• **EXERCISE MATERIALS**

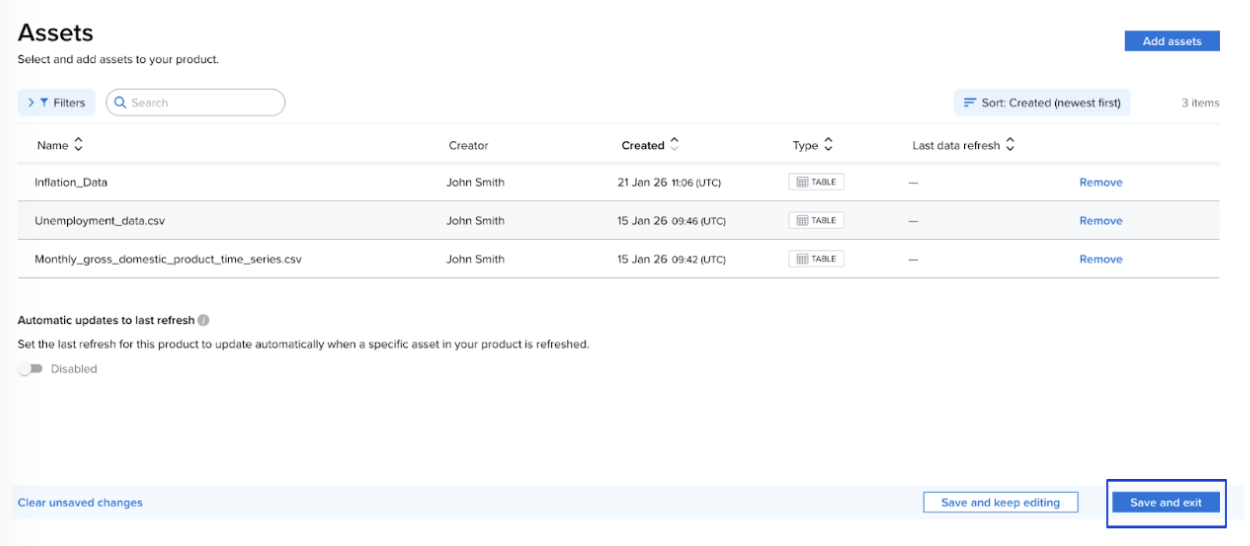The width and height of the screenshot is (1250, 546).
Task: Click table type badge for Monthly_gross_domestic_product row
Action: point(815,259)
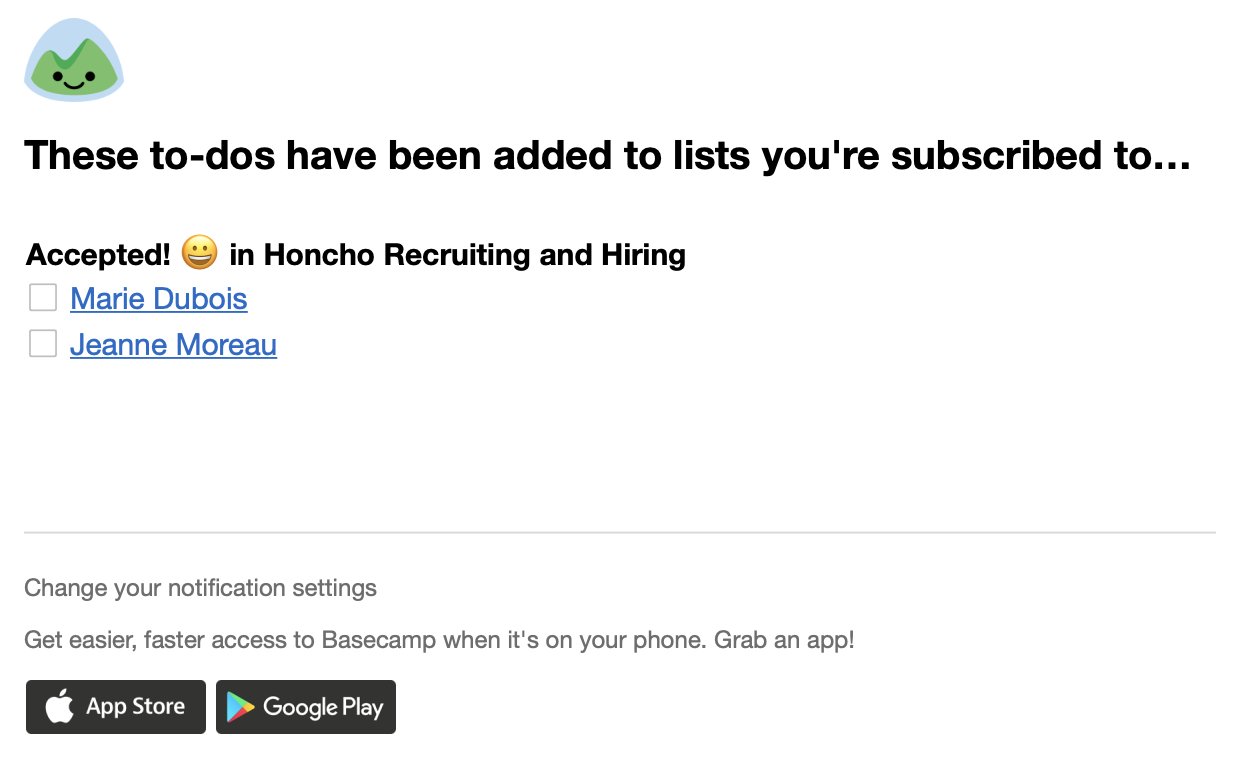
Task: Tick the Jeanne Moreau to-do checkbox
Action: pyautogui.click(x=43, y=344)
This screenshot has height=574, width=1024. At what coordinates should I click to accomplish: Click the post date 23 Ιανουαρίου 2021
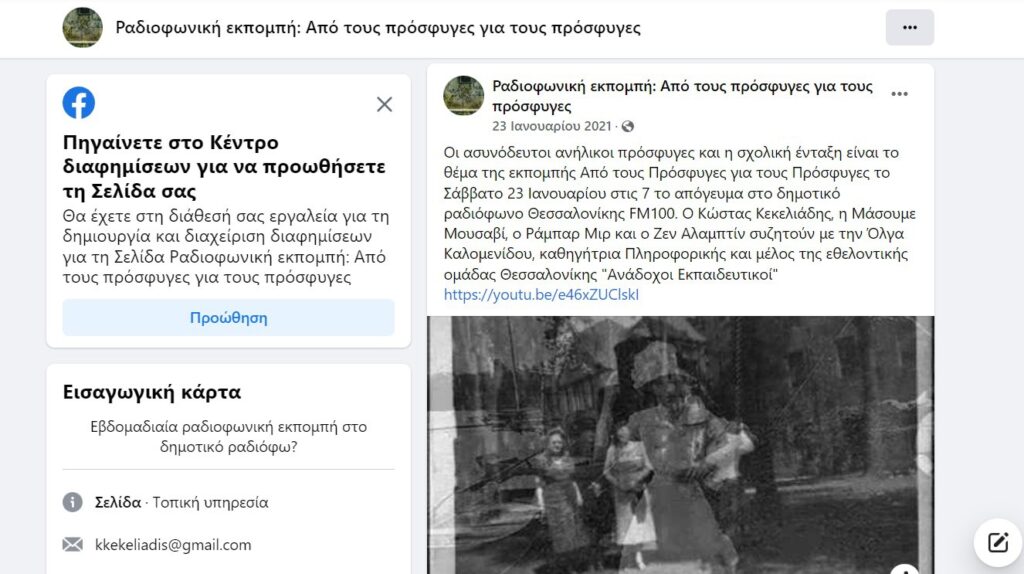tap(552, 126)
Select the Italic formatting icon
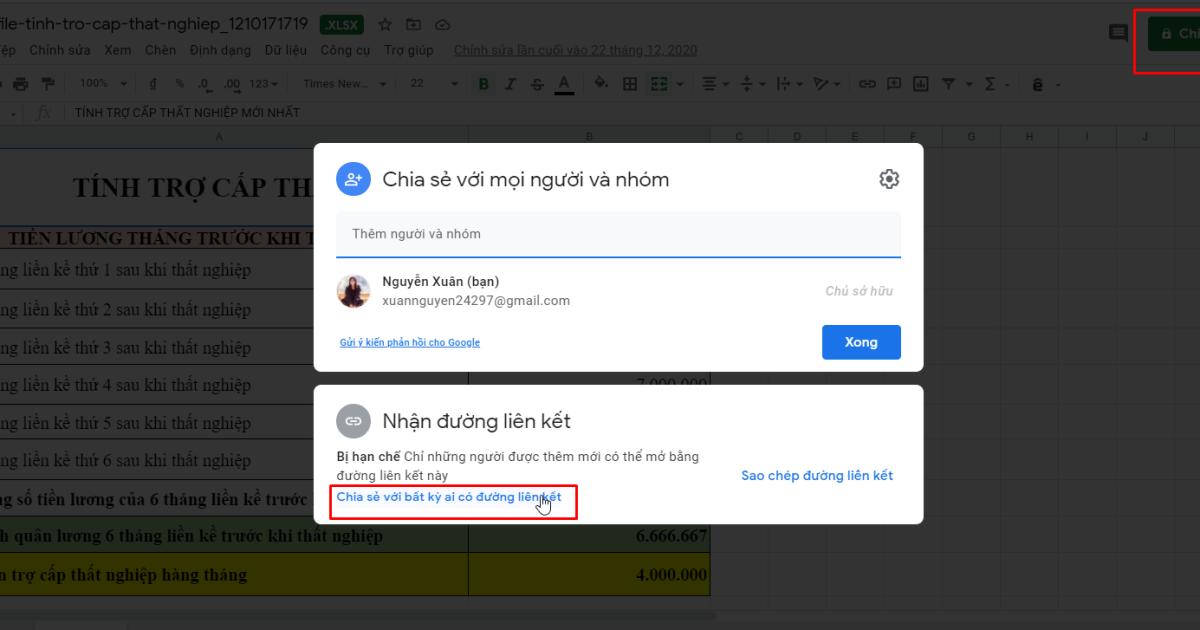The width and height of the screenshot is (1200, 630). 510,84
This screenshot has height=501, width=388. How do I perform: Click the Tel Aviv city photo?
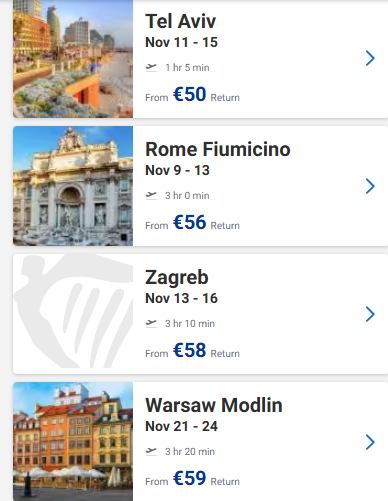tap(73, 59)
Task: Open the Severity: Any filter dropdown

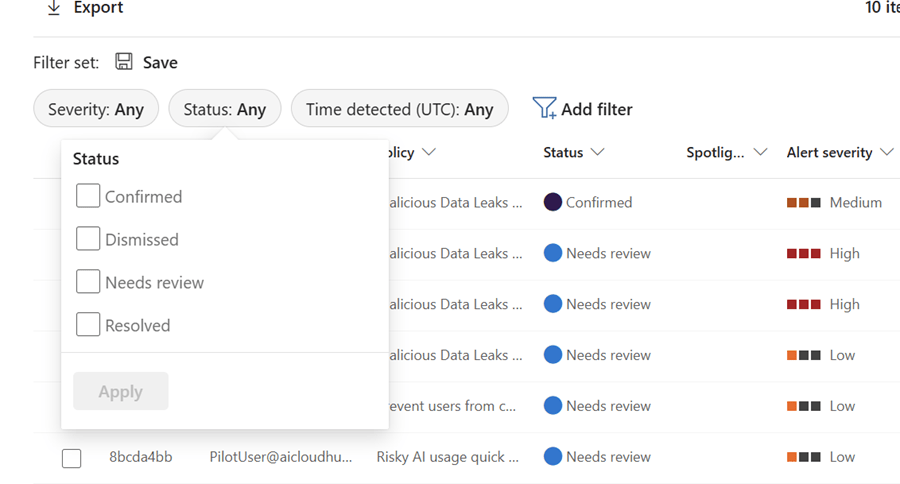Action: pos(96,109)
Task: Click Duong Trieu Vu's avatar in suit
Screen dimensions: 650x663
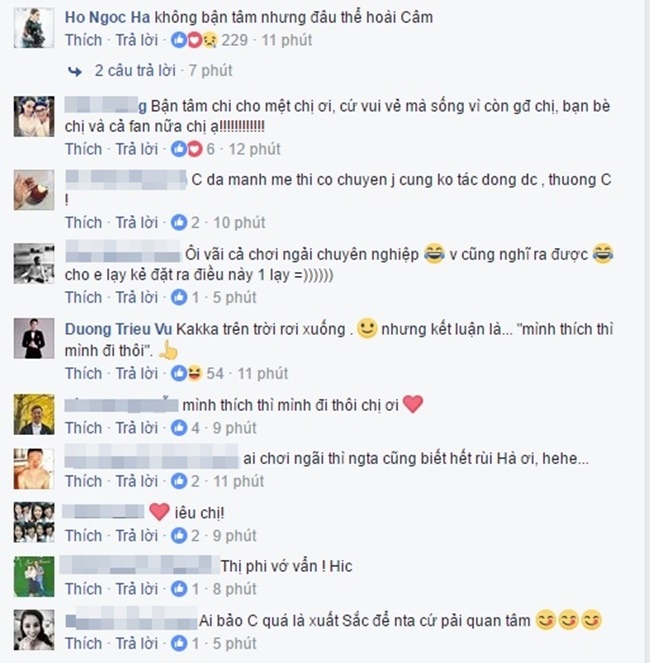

• **WHAT NEEDS TO BE DONE**
Leave the pictures aside and print exactly, and only, the lines from the one with "Task: Click Duong Trieu Vu's avatar in suit" through the end of the data, both included.

• **SOLUTION FOR THIS PROBLEM**
Task: Click Duong Trieu Vu's avatar in suit
Screen dimensions: 650x663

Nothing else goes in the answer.